How to complete this task:
Only the lines from the one containing "The image size" through the final line below belong in the output, copied exactly and without pictures.

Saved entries

⟨

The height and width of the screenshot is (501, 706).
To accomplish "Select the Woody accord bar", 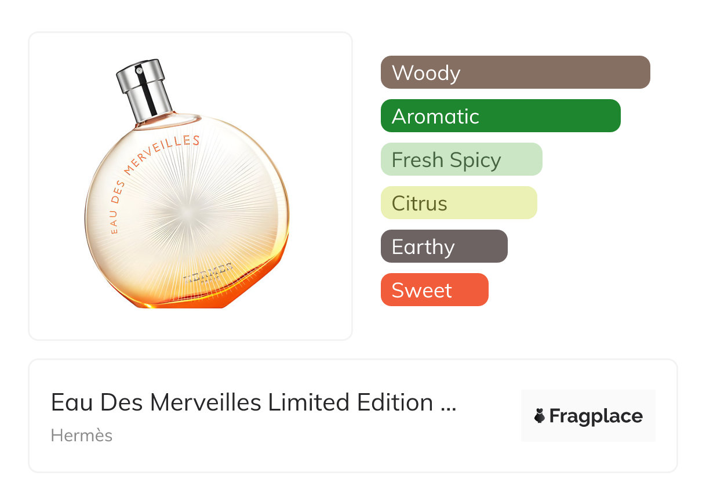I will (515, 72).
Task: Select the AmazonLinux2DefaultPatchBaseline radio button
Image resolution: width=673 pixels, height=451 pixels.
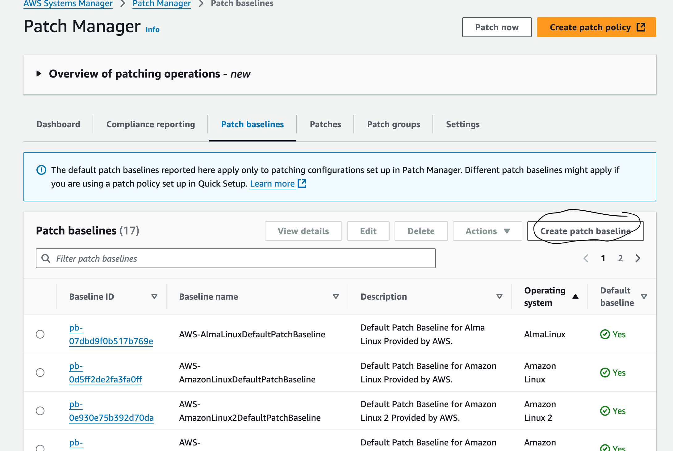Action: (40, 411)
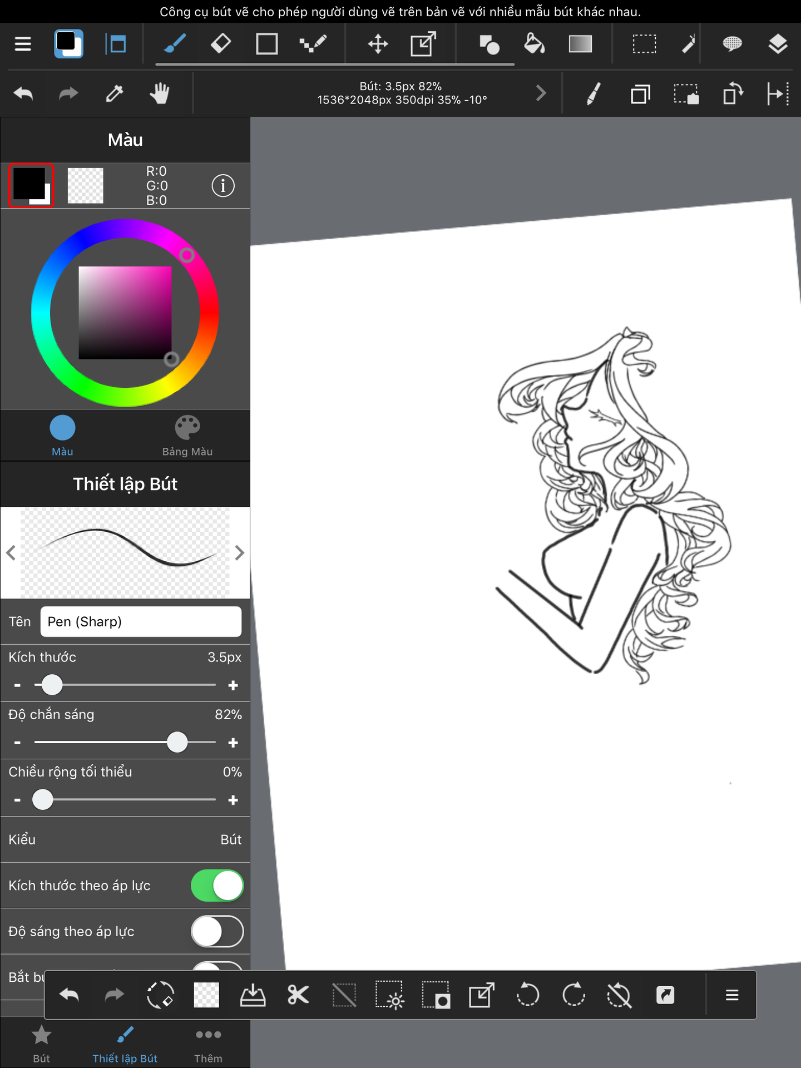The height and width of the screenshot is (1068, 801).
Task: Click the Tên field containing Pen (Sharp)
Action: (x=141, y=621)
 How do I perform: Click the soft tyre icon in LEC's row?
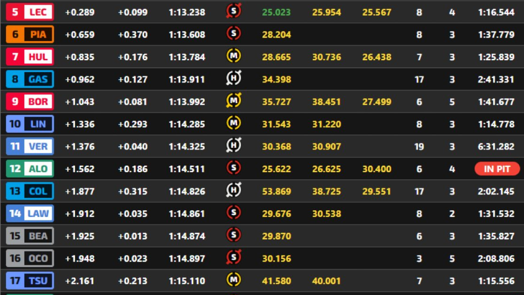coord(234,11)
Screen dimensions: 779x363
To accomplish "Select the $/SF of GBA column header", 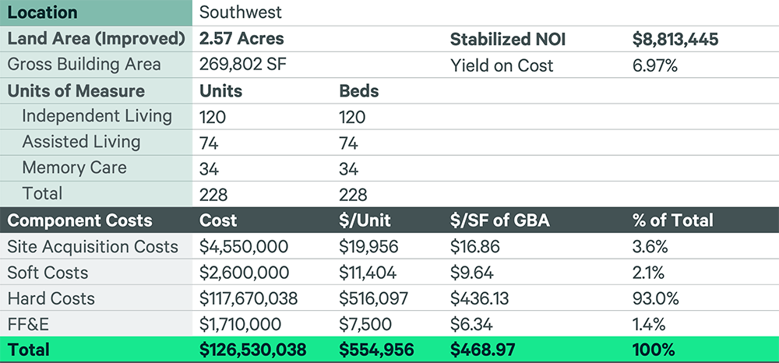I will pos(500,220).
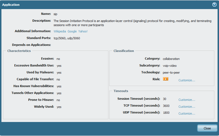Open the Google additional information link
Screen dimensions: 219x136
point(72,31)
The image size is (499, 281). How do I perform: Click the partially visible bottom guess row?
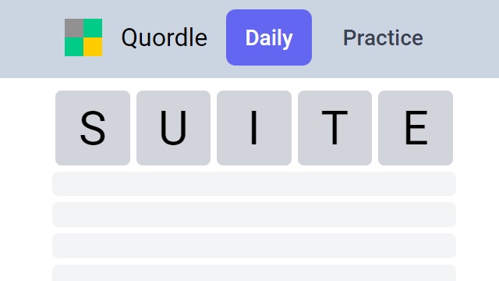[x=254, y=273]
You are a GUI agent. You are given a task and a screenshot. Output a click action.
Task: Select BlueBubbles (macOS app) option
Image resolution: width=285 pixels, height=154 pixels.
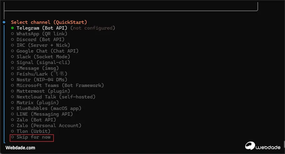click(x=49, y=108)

⟩

Exercise output:
The image size is (499, 281). How do I perform: Click the partially visible bottom guess row?
[x=254, y=273]
You are a GUI agent. You are given a task and a screenshot. Output a click action.
Task: Select BlueBubbles (macOS app) option
Image resolution: width=285 pixels, height=154 pixels.
click(x=49, y=108)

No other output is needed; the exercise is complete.